The number of school districts with alarming rates of COVID-19 is on the rise, the Arkansas Center for Health improvement reports.
Said ACHI:
One hundred eighty-two Arkansas school districts have COVID-19 infection rates of 50 or more new known infections per 10,000 district residents over a 14-day period, up from 140 a week earlier, the Arkansas Center for Health Improvement said Thursday. The information is based on Arkansas Department of Health data obtained Monday.
Of those 182 districts, 42 have 14-day COVID-19 infection rates of 100 or more new known infections per 10,000 district residents, or more than 1% of residents, up from 16 a week earlier.
“Infection rates in Arkansas communities have been increasing each week, and our soaring hospitalization and death counts bear out that we are in the midst of a COVID-19 surge driven by the highly contagious delta variant,” said ACHI President and CEO Dr. Joe Thompson. “This week, only seven school districts in the state have 14-day infections rates of fewer than 30 new known infections per 10,000 district residents. With the start of the school year imminent, it is crucial that school leaders use every tool they have to protect kids: vaccination for those who are eligible, universal indoor mask requirements, social distancing, good hand hygiene, and increased ventilation.”

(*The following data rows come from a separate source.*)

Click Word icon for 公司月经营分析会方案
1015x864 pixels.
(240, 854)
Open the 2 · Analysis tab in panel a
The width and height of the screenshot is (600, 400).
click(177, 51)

The local-level COVID-19 data can be found on ACHI’s COVID-19 in Arkansas web page at achi.net/covid19. On ACHI’s map of Arkansas school districts, a district with 50 to 99 new known infections per 10,000 residents is shaded red, and a district with 100 or more new known infections per 10,000 residents is shaded purple.
PS: For the legislators who think kids don’t get sick:
There are 24 patients with COVID-19 hospitalized at Arkansas Children’s Hospital and 3 patients with COVID-19 hospitalized at its Northwest facility.